# [Task prompt]
From the first line of the data down to the line bearing "Given: Click the 16-18 US size cell", output every line exactly and include no pictures.

** Opening Recorded data block **

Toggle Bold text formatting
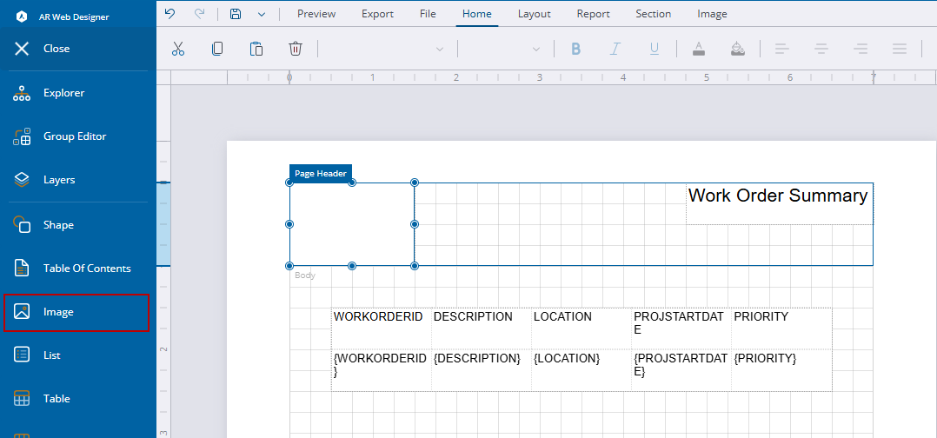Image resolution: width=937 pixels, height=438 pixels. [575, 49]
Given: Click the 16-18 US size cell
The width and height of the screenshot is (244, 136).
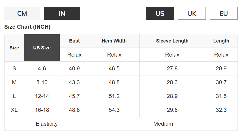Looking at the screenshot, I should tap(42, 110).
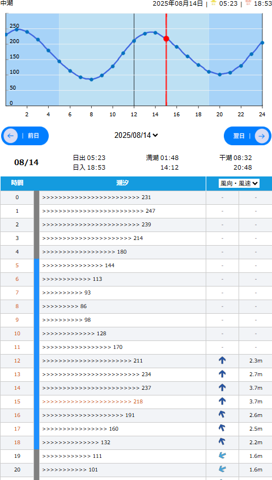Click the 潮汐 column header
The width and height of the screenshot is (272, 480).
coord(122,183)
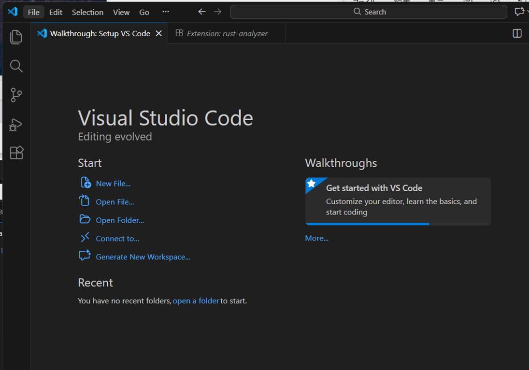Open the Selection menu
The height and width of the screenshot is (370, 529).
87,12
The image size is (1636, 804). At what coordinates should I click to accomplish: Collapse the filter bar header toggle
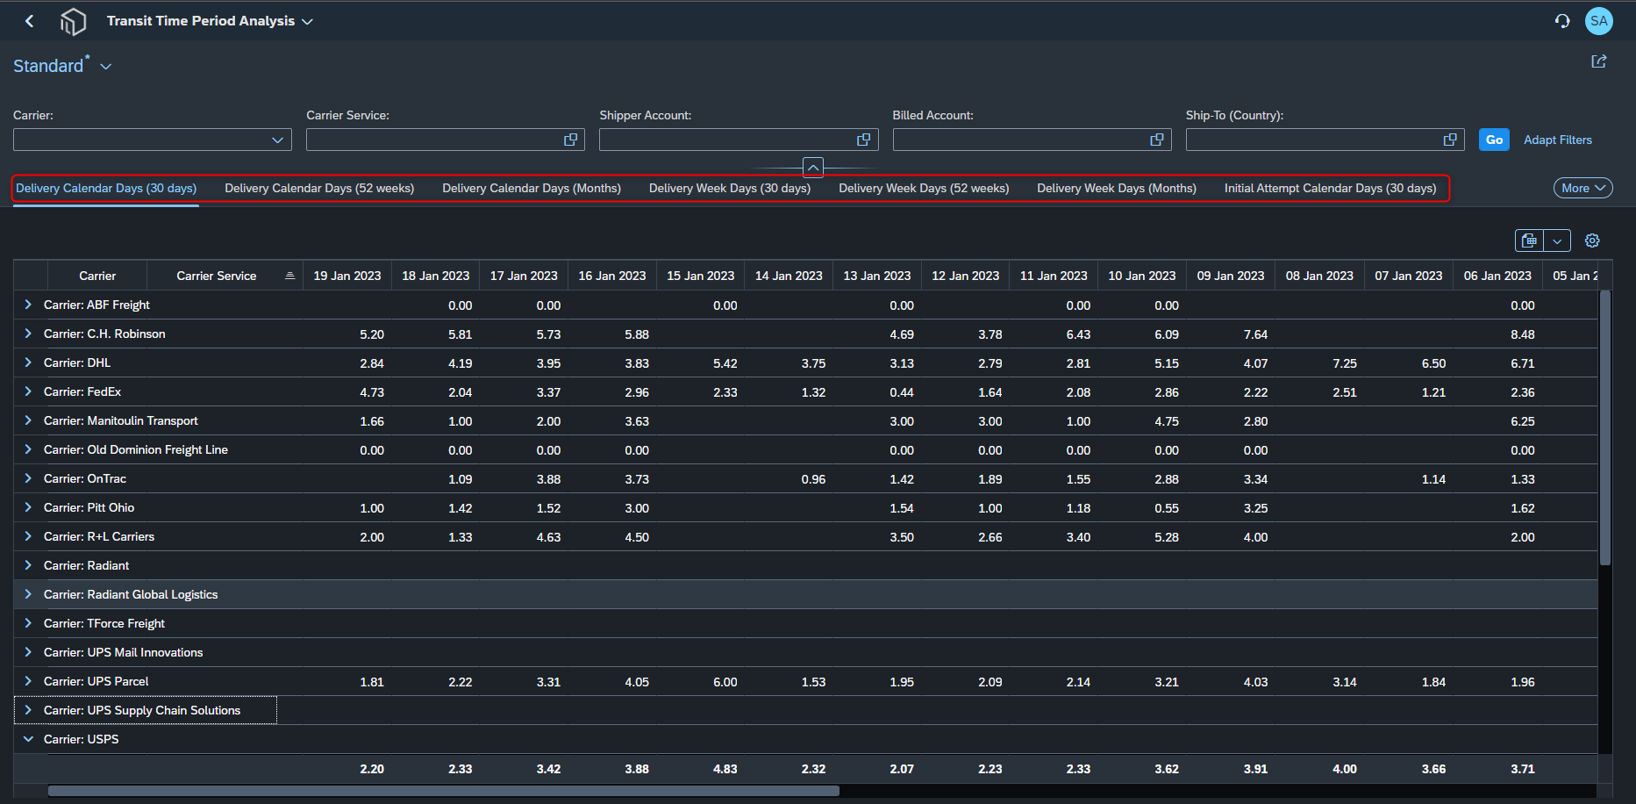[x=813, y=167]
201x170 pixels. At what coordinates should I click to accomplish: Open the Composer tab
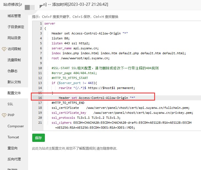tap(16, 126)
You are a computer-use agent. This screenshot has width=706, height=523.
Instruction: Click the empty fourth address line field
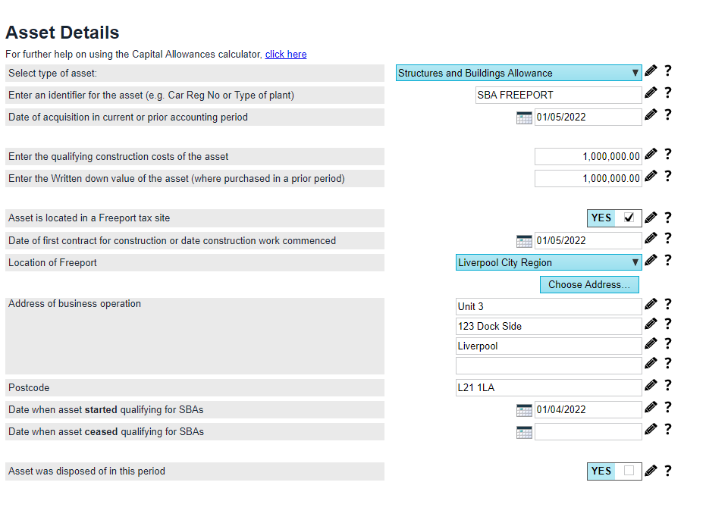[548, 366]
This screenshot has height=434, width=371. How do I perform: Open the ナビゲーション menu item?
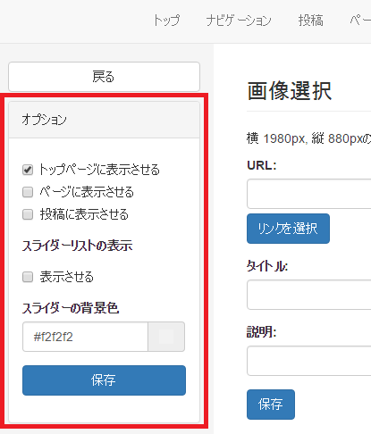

** Closing Recorded data block **

# [Result]
Toggle Bold text formatting
Image resolution: width=937 pixels, height=438 pixels. [575, 49]
Given: Click the 16-18 US size cell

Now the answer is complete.